Those Metrobus ads scheduled to appear on Washington, D.C., buses next week are backed by a couple of somewhat shadowy groups.
The group officially behind the ads, which thank former National Security Agency contractor Edward Snowden for leaking official documents, is the Partnership for Civil Justice Fund.
The PCJF is run by two people, Carl Messineo and Mara Verheyden-Hilliard, who are each paid $130,000 annually for their work as, respectively, treasurer and executive director, according to the group's most recently available IRS 990 tax return, for 2011.
The two are among the organization's nine full-time employees and are described as having founded the organization in 1994.

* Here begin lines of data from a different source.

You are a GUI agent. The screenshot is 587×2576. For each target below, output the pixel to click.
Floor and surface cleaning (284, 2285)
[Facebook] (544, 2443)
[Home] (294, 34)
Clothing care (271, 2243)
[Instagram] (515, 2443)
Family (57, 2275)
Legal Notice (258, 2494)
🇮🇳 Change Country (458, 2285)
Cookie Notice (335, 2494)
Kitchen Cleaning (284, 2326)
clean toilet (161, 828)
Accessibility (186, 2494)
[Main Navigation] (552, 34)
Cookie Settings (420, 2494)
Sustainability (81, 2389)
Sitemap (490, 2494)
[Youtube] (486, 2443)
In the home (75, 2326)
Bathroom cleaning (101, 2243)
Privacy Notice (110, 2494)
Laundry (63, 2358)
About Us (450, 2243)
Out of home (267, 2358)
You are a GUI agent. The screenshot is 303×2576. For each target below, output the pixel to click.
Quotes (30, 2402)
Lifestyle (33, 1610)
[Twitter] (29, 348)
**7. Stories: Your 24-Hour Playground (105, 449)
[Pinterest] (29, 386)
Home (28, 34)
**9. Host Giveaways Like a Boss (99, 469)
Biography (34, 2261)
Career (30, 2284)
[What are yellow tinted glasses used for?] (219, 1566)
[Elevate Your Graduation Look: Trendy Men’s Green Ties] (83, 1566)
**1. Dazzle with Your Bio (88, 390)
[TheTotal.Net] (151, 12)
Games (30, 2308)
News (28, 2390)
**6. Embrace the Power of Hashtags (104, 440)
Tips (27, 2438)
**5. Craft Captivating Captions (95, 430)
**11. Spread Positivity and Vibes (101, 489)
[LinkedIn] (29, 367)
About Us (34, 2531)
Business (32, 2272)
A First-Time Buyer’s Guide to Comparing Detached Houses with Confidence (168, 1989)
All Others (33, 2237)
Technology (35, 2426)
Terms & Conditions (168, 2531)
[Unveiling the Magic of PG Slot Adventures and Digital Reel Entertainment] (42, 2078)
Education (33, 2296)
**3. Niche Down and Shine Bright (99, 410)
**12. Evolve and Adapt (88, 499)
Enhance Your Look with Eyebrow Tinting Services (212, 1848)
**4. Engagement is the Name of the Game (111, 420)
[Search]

Although it filed its 990 as a 501(c)(3) non-profit educational foundation, PCJF describes itself in that document as having two equally important purposes: litigation on behalf of civil liberties and public education on behalf of civil liberties. The Metrobus ads fall under the second category.
On the litigation side, PCJF is perhaps best known for settlements it has won on behalf of anti-globalization protesters in Washington, D.C., and New York.
The group received more than $1.7 million in "program services revenue," which presumably represents legal fees gained in litigation settlements.
Unlike many other public interest litigation outfits, PCJF has few charitable donors. The group listed $57,075 in contributions for 2011.
Of that total, $50,000 came from one donor, the Warsh Mott Legacy Foundation in Freestone, Calif. The same donor has given PCJF a total of $135,000 in other grants since 2009, according to donor records.